What this task involves:
Word for word, copy the records that follow.

Excerpts from a dataset:
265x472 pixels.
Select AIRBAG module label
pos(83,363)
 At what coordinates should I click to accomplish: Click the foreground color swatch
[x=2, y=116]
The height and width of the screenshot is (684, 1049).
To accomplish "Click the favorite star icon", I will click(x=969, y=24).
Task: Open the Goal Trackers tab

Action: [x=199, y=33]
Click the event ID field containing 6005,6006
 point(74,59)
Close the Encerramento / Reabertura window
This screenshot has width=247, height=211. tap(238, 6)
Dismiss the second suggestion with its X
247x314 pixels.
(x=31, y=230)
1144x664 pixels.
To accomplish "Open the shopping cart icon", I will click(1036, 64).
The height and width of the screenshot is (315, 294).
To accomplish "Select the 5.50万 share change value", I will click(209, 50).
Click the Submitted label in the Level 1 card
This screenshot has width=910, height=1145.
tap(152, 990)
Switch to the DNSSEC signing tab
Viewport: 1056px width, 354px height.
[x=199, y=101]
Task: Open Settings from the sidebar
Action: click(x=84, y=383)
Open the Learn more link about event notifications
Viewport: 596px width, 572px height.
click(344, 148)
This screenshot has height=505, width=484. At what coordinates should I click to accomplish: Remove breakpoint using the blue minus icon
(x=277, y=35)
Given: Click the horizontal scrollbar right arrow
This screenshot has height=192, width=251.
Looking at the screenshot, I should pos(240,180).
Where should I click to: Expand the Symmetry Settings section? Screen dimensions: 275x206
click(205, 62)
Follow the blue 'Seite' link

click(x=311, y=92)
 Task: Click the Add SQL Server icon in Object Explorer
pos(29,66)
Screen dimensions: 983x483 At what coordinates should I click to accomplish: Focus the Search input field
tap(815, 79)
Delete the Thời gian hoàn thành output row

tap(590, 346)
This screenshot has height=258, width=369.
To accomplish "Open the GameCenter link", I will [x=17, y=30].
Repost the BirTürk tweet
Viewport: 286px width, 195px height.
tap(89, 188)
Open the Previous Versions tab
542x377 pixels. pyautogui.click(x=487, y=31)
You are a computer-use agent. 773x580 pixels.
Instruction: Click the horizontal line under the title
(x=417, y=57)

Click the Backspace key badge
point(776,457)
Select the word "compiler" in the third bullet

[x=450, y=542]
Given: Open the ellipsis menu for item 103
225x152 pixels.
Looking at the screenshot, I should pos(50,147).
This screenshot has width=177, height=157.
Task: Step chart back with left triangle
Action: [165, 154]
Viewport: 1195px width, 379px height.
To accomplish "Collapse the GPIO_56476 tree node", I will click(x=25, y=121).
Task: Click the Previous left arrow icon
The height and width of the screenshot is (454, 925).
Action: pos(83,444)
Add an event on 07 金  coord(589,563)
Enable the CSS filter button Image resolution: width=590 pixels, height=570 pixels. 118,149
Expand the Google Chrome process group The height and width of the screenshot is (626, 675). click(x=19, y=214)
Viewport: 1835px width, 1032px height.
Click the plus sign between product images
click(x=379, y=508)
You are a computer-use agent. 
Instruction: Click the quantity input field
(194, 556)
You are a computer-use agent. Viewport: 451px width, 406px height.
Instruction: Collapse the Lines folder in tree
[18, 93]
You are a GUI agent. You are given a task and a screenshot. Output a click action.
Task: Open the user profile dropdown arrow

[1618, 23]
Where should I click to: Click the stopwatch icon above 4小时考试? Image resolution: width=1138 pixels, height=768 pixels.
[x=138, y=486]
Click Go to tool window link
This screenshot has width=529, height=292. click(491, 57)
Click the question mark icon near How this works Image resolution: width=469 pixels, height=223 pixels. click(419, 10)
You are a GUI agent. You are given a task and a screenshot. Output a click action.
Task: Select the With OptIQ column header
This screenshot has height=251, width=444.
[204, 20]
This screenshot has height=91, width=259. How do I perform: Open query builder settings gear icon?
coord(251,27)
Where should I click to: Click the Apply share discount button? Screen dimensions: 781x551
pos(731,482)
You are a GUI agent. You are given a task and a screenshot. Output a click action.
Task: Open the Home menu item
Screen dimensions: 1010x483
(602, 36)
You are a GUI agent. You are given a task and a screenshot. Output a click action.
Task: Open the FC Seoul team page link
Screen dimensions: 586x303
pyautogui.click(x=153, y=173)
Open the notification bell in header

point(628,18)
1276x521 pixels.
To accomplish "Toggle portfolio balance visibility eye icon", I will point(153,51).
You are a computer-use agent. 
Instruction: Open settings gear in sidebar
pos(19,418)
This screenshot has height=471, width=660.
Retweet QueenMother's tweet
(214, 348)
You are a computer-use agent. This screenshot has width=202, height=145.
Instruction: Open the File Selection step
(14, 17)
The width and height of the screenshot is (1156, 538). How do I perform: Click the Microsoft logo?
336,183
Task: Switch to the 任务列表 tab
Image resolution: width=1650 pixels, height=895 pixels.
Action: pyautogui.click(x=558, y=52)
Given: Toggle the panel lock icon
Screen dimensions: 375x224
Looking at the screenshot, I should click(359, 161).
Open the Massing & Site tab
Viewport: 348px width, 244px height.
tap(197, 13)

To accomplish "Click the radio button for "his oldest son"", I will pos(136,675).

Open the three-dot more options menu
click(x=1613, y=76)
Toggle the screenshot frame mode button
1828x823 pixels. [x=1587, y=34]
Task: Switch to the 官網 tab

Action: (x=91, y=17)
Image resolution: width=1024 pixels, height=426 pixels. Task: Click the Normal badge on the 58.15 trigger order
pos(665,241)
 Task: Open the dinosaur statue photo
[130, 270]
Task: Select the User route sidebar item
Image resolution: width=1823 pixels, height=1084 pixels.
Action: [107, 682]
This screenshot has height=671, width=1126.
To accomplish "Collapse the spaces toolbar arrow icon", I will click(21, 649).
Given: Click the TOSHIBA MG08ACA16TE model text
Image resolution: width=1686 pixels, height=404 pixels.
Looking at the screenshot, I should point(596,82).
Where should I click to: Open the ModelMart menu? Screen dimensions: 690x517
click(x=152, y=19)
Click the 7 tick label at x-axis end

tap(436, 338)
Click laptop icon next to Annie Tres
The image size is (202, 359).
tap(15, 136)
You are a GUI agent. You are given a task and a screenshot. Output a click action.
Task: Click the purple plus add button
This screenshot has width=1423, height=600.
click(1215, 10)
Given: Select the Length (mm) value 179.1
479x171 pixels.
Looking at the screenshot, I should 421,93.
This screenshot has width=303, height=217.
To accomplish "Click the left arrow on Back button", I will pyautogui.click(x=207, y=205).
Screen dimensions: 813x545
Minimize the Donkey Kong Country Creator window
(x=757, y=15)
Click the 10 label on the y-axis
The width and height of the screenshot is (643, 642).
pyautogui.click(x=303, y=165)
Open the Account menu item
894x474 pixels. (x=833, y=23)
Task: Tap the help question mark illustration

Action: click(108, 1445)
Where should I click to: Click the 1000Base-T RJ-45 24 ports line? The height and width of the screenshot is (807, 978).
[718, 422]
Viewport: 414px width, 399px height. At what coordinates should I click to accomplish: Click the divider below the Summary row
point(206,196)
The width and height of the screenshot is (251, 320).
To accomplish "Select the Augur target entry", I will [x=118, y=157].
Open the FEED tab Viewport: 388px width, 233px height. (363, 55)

Result:
265x472 pixels.
Select AIRBAG module label
pos(83,363)
 At what coordinates should I click to accomplish: Click the foreground color swatch
[x=2, y=116]
The height and width of the screenshot is (684, 1049).
To accomplish "Click the favorite star icon", I will click(x=969, y=24).
Task: Open the Goal Trackers tab

Action: [x=199, y=33]
Click the event ID field containing 6005,6006
 point(74,59)
Close the Encerramento / Reabertura window
This screenshot has width=247, height=211. tap(238, 6)
Dismiss the second suggestion with its X
247x314 pixels.
(x=31, y=230)
1144x664 pixels.
To accomplish "Open the shopping cart icon", I will click(1036, 64).
The height and width of the screenshot is (315, 294).
To accomplish "Select the 5.50万 share change value", I will click(209, 50).
Click the Submitted label in the Level 1 card
This screenshot has width=910, height=1145.
tap(152, 990)
Switch to the DNSSEC signing tab
Viewport: 1056px width, 354px height.
[x=199, y=101]
Task: Open Settings from the sidebar
Action: click(x=84, y=383)
Open the Learn more link about event notifications
Viewport: 596px width, 572px height.
click(344, 148)
This screenshot has height=505, width=484. At what coordinates should I click to accomplish: Remove breakpoint using the blue minus icon
(x=277, y=35)
Given: Click the horizontal scrollbar right arrow
This screenshot has height=192, width=251.
Looking at the screenshot, I should pos(240,180).
Where should I click to: Expand the Symmetry Settings section? Screen dimensions: 275x206
click(205, 62)
Follow the blue 'Seite' link

click(x=311, y=92)
 Task: Click the Add SQL Server icon in Object Explorer
pos(29,66)
Screen dimensions: 983x483 At what coordinates should I click to accomplish: Focus the Search input field
tap(815, 79)
Delete the Thời gian hoàn thành output row

tap(590, 346)
This screenshot has height=258, width=369.
To accomplish "Open the GameCenter link", I will [x=17, y=30].
Repost the BirTürk tweet
Viewport: 286px width, 195px height.
tap(89, 188)
Open the Previous Versions tab
542x377 pixels. pyautogui.click(x=487, y=31)
You are a computer-use agent. 773x580 pixels.
Instruction: Click the horizontal line under the title
(x=417, y=57)

Click the Backspace key badge
point(776,457)
Select the word "compiler" in the third bullet

[x=450, y=542]
Given: Open the ellipsis menu for item 103
225x152 pixels.
Looking at the screenshot, I should pos(50,147).
This screenshot has width=177, height=157.
Task: Step chart back with left triangle
Action: [165, 154]
Viewport: 1195px width, 379px height.
To accomplish "Collapse the GPIO_56476 tree node", I will click(x=25, y=121).
Task: Click the Previous left arrow icon
The height and width of the screenshot is (454, 925).
Action: pos(83,444)
Add an event on 07 金  coord(589,563)
Enable the CSS filter button Image resolution: width=590 pixels, height=570 pixels. 118,149
Expand the Google Chrome process group The height and width of the screenshot is (626, 675). click(x=19, y=214)
Viewport: 1835px width, 1032px height.
Click the plus sign between product images
click(x=379, y=508)
You are a computer-use agent. 
Instruction: Click the quantity input field
(194, 556)
You are a computer-use agent. Viewport: 451px width, 406px height.
Instruction: Collapse the Lines folder in tree
[18, 93]
You are a GUI agent. You are given a task and a screenshot. Output a click action.
Task: Open the user profile dropdown arrow

[1618, 23]
Where should I click to: Click the stopwatch icon above 4小时考试? Image resolution: width=1138 pixels, height=768 pixels.
[x=138, y=486]
Click Go to tool window link
This screenshot has width=529, height=292. click(491, 57)
Click the question mark icon near How this works Image resolution: width=469 pixels, height=223 pixels. click(419, 10)
You are a GUI agent. You are given a task and a screenshot. Output a click action.
Task: Select the With OptIQ column header
This screenshot has height=251, width=444.
[204, 20]
This screenshot has height=91, width=259. How do I perform: Open query builder settings gear icon?
coord(251,27)
Where should I click to: Click the Apply share discount button? Screen dimensions: 781x551
pos(731,482)
You are a GUI agent. You are given a task and a screenshot. Output a click action.
Task: Open the Home menu item
Screen dimensions: 1010x483
(602, 36)
You are a GUI agent. You are given a task and a screenshot. Output a click action.
Task: Open the FC Seoul team page link
Screen dimensions: 586x303
pyautogui.click(x=153, y=173)
Open the notification bell in header

point(628,18)
1276x521 pixels.
To accomplish "Toggle portfolio balance visibility eye icon", I will point(153,51).
You are a computer-use agent. 
Instruction: Open settings gear in sidebar
pos(19,418)
This screenshot has height=471, width=660.
Retweet QueenMother's tweet
(214, 348)
You are a computer-use agent. This screenshot has width=202, height=145.
Instruction: Open the File Selection step
(14, 17)
The width and height of the screenshot is (1156, 538). How do I perform: Click the Microsoft logo?
336,183
Task: Switch to the 任务列表 tab
Image resolution: width=1650 pixels, height=895 pixels.
Action: pyautogui.click(x=558, y=52)
Given: Toggle the panel lock icon
Screen dimensions: 375x224
Looking at the screenshot, I should click(359, 161).
Open the Massing & Site tab
Viewport: 348px width, 244px height.
tap(197, 13)

To accomplish "Click the radio button for "his oldest son"", I will pos(136,675).

Open the three-dot more options menu
click(x=1613, y=76)
Toggle the screenshot frame mode button
1828x823 pixels. [x=1587, y=34]
Task: Switch to the 官網 tab

Action: (x=91, y=17)
Image resolution: width=1024 pixels, height=426 pixels. Task: Click the Normal badge on the 58.15 trigger order
pos(665,241)
 Task: Open the dinosaur statue photo
[130, 270]
Task: Select the User route sidebar item
Image resolution: width=1823 pixels, height=1084 pixels.
Action: [107, 682]
This screenshot has height=671, width=1126.
To accomplish "Collapse the spaces toolbar arrow icon", I will click(21, 649).
Given: Click the TOSHIBA MG08ACA16TE model text
Image resolution: width=1686 pixels, height=404 pixels.
Looking at the screenshot, I should point(596,82).
Where should I click to: Open the ModelMart menu? Screen dimensions: 690x517
click(x=152, y=19)
Click the 7 tick label at x-axis end

tap(436, 338)
Click laptop icon next to Annie Tres
The image size is (202, 359).
tap(15, 136)
You are a GUI agent. You are given a task and a screenshot. Output a click action.
Task: Click the purple plus add button
This screenshot has width=1423, height=600.
click(1215, 10)
Given: Select the Length (mm) value 179.1
479x171 pixels.
Looking at the screenshot, I should 421,93.
This screenshot has width=303, height=217.
To accomplish "Click the left arrow on Back button", I will pyautogui.click(x=207, y=205).
Screen dimensions: 813x545
Minimize the Donkey Kong Country Creator window
(x=757, y=15)
Click the 10 label on the y-axis
The width and height of the screenshot is (643, 642).
pyautogui.click(x=303, y=165)
Open the Account menu item
894x474 pixels. (x=833, y=23)
Task: Tap the help question mark illustration

Action: click(108, 1445)
Where should I click to: Click the 1000Base-T RJ-45 24 ports line? The height and width of the screenshot is (807, 978).
[718, 422]
Viewport: 414px width, 399px height. At what coordinates should I click to accomplish: Click the divider below the Summary row
point(206,196)
The width and height of the screenshot is (251, 320).
To accomplish "Select the Augur target entry", I will [x=118, y=157].
Open the FEED tab Viewport: 388px width, 233px height. (363, 55)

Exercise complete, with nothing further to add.